Уже должна прийти весточка, конечно, если они получили письмецо, написанное в Вильнюсе, в комнатушке перепуганной аптекарши. Ни звука, как будто их там совсем не беспокоит, как здесь все складывается. И что ему делать, если никого не дождется? В Вильнюсе появляться строжайше запрещено: не суй нос в город, что бы ни случилось. Легко сказать – жди, когда редкая ночь проходит без резни. То учителя убили, то новосела, забив ему рот землей, которой человек даже порадоваться не успел, то комсомольца замучили, живому на лбу звездочку выжгли, ногти сорвали… Редкая ночь проходит без кровопролития, а тут сиди и жди, потому что такой приказ, так надо… Иногда такое отчаяние охватывает, что кажется, не дожить до той поры, когда на хуторах человек после тяжелых дневных работ будет без страха коротать вечера и со спокойным сердцем ляжет в постель и не будет вздрагивать во сне, и не будут мучить его кошмарные сны, и не застынет кровь в жилах от шороха за дверью.

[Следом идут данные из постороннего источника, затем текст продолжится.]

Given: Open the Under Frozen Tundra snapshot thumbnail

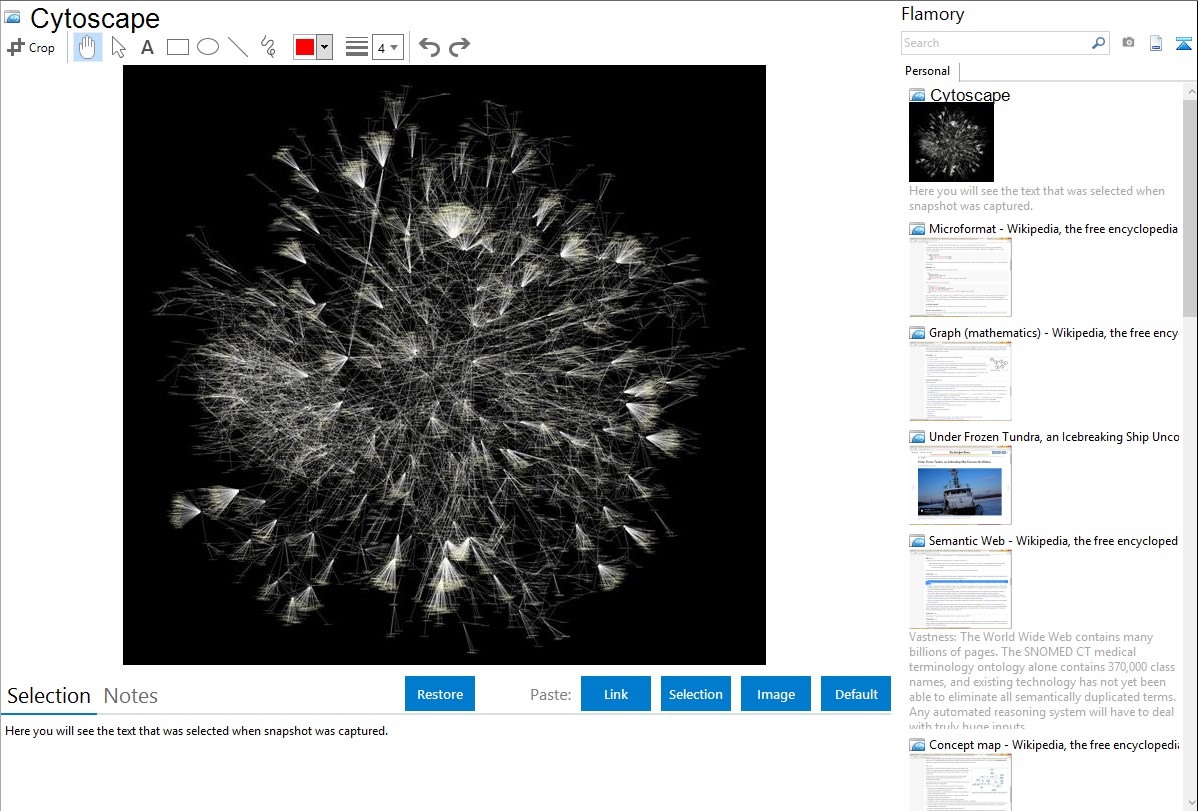Looking at the screenshot, I should [x=960, y=485].
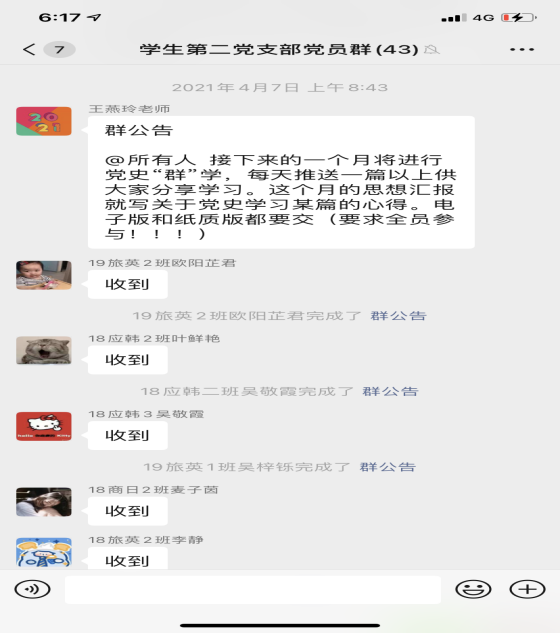Tap 群公告 link after 欧阳芷君完成了
Image resolution: width=560 pixels, height=633 pixels.
point(398,316)
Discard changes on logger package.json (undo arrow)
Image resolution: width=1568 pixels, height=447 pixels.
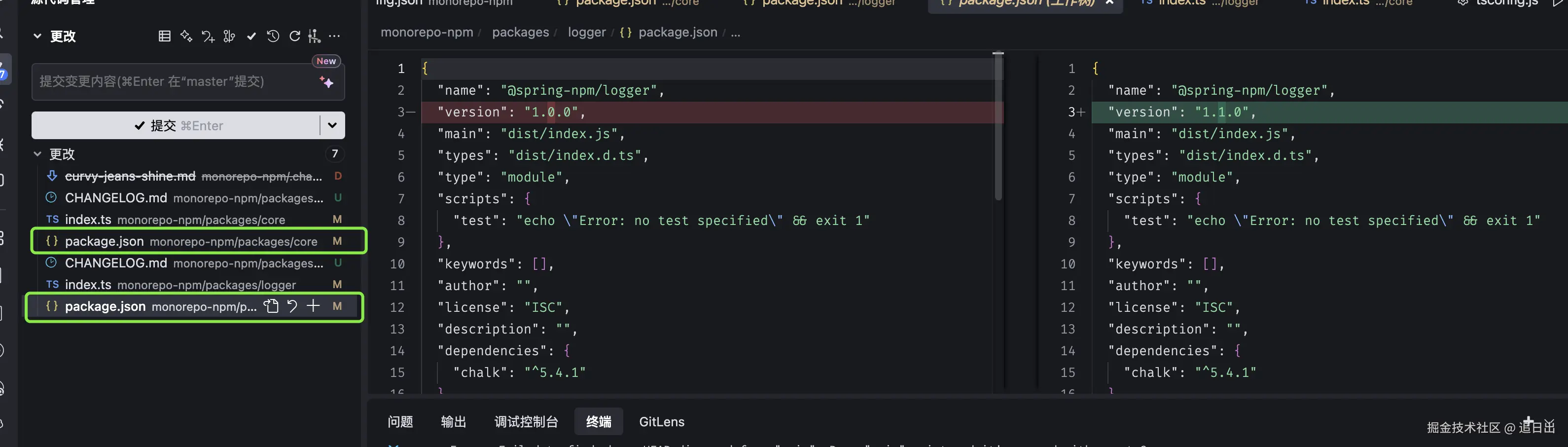click(292, 306)
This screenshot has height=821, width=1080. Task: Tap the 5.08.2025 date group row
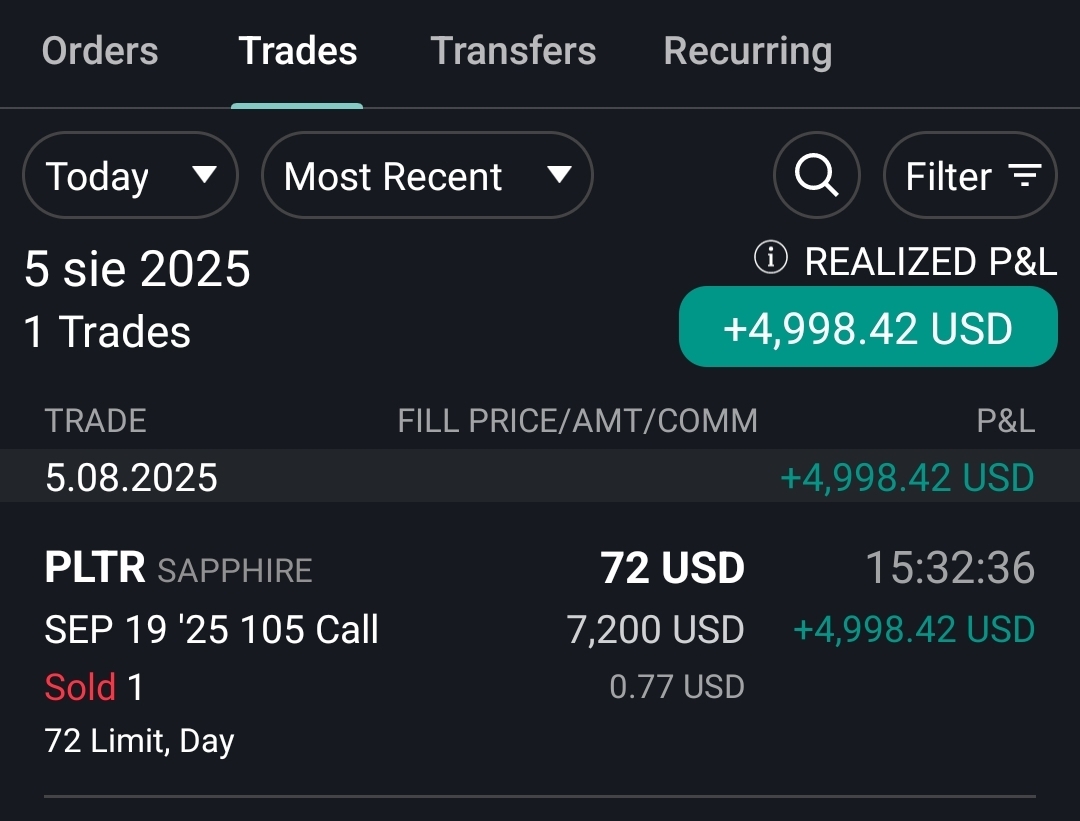click(540, 476)
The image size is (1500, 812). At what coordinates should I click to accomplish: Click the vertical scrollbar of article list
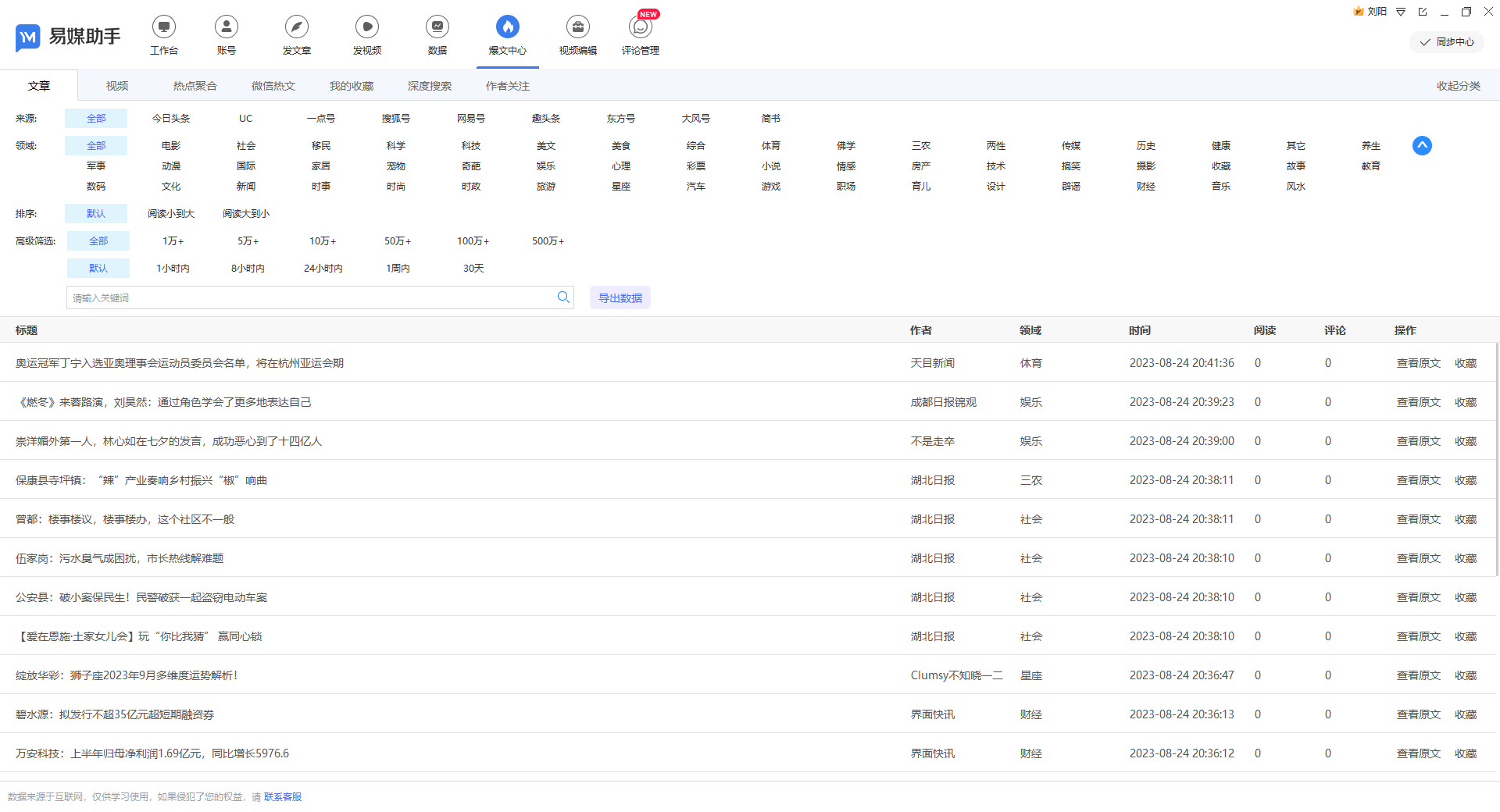1496,461
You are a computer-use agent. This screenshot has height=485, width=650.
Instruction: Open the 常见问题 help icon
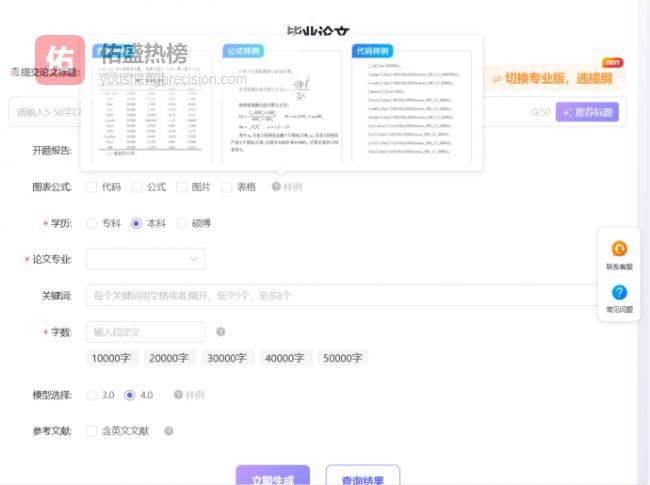619,293
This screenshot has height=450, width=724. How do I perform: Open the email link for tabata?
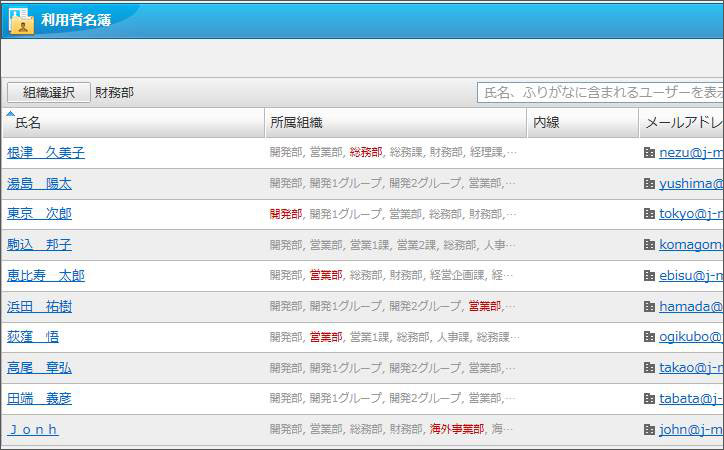(x=690, y=399)
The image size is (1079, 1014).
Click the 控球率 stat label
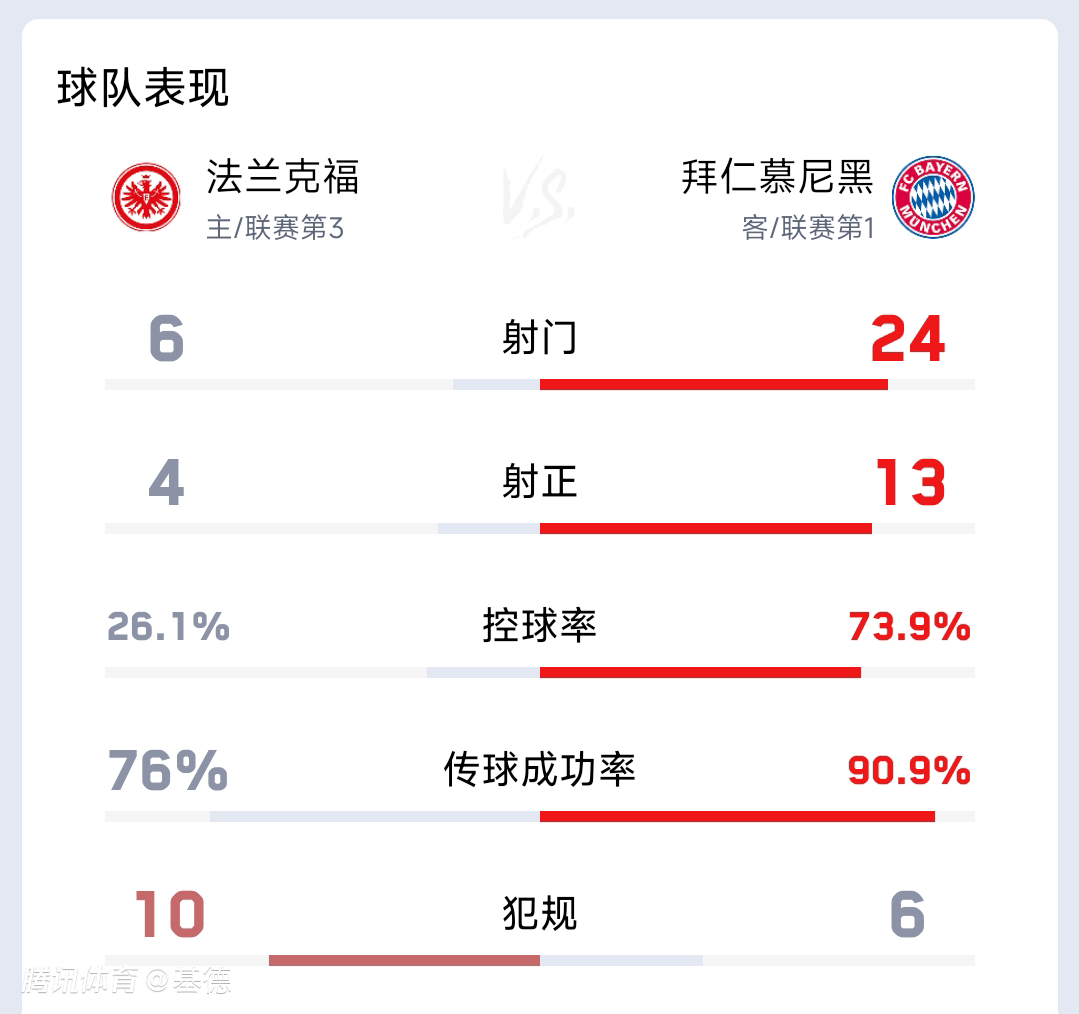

Кажется, люди здесь онемели: не услышишь в полях звонкой песни, не возрадуется сердце от веселого, беззаботного смеха, даже босоногие малыши разучились щебетать… Только псалмы похорон и поминок плывут из хутора в хутор, редкий дом минуют, но никто не скажет, надолго ли, не заскрипят ли уже в следующую ночь приглушенные голоса стариков и в этой, сегодня обойденной избе…
Пасхальное утро.
Христос воскресе из мертвых,
смертию смерть поправ
и сущим во гробех живот даровав.
Аллилуйя, аллилуйя, аллилуйя!
Гм… Христос воскрес, смертию смерть поправ. А может, наоборот: смерть воскресла, Христа поправ? Ладан такой благоухающий, такой неземной; облатка, прилипшая к нёбу, и строгий запрет матери, вечный ей покой, не трогать, не касаться пальцами этого кружочка во рту… Аллилуйя! И богохульные речи захмелевшего отца: аллилуйя, аллилуйя – пьяный Христос под забором лежит. Отца меньше всего занимали дела небесные. Он, как сам говаривал, только ради святого спокойствия, только по настоянию матери да во избежание деревенских пересудов два раза в год ходил в костел. Но как ходил! Мать отправляла их троих к исповеди и причастию без завтрака, а едва только они скрывались за гумном, отец, бывало, вытаскивает из-за пазухи круг колбасы, отламывает кусок с ладонь Винцасу, ему и сам жует, набив рот… Правда, Винцас почти всегда засовывал колбасу в карман, он, мол, не проголодался, а они с отцом мигом уминали свою долю. Зато на обратном пути Винцас ел и облизывался. Об этих проделках отца ни он, ни брат никогда не проговорились матери. Наверно, от страха. Старик обладал крутым нравом и тяжелой рукой… Интересно, а этой ночью Винцас тоже натощак поехал к исповеди?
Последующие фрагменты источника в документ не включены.